• The problem: Here the job is to transcribe only the lines from the one containing "Click the Motion Study 1 tab label" through the last line below, exactly as written; please leave out pictures.

(Collection entries)

────

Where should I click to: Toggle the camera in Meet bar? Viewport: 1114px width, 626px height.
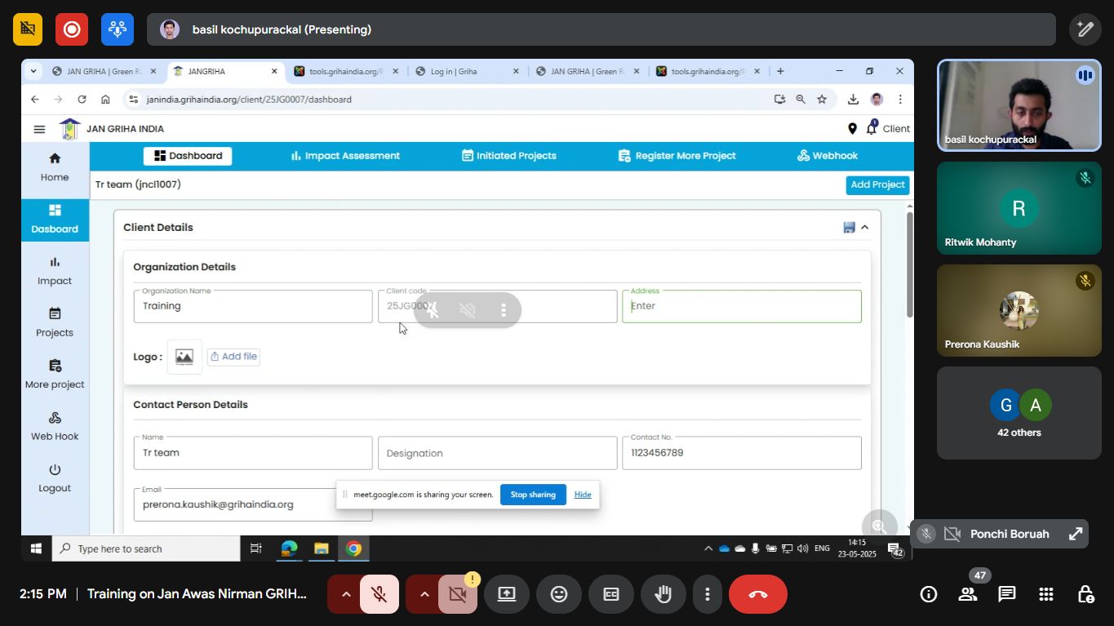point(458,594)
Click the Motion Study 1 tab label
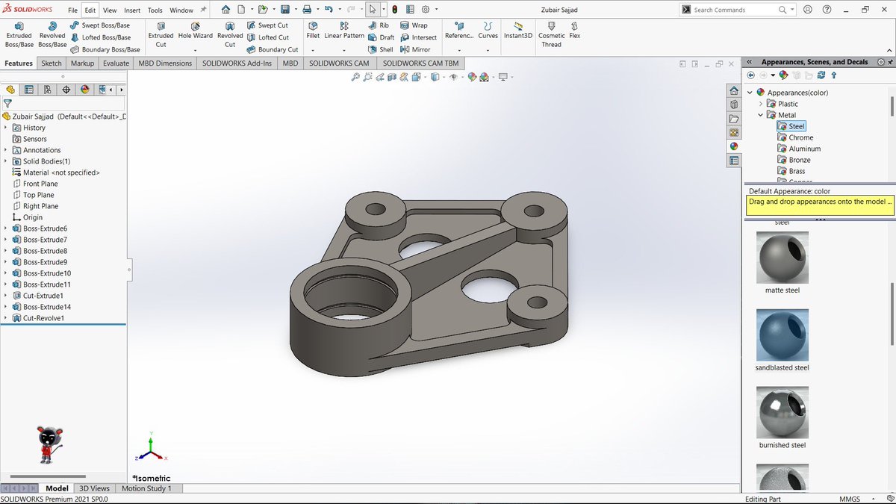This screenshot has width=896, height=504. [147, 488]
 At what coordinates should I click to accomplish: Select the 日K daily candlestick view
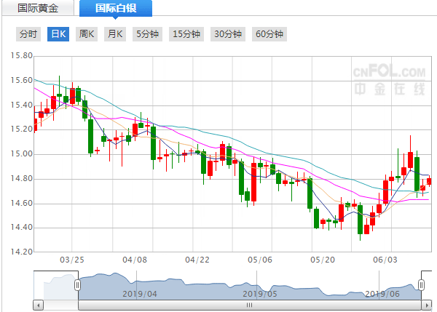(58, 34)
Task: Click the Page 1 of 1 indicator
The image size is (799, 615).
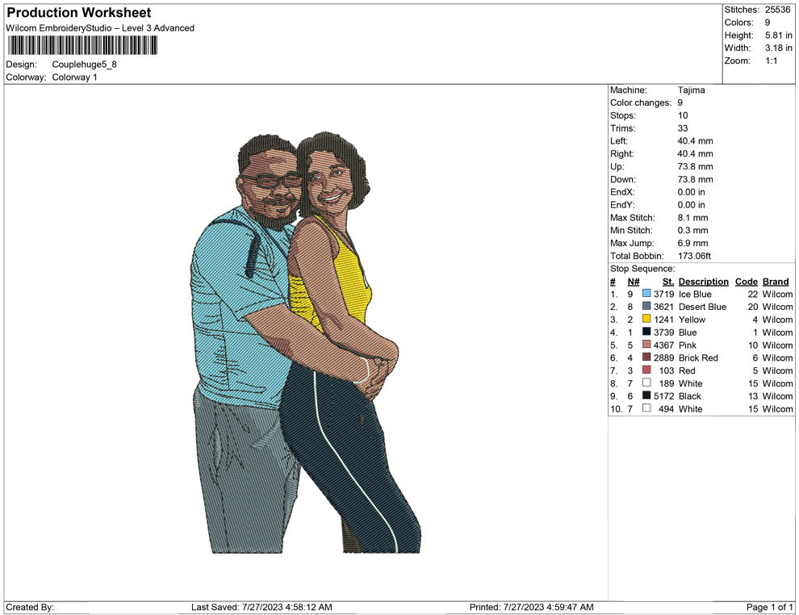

────

• Response to this exercise:
Click the Motion Study 1 tab label
This screenshot has width=896, height=504. [147, 488]
 At what coordinates should I click to accomplish: Select the 日K daily candlestick view
(58, 34)
Task: Click the Page 1 of 1 indicator
The image size is (799, 615).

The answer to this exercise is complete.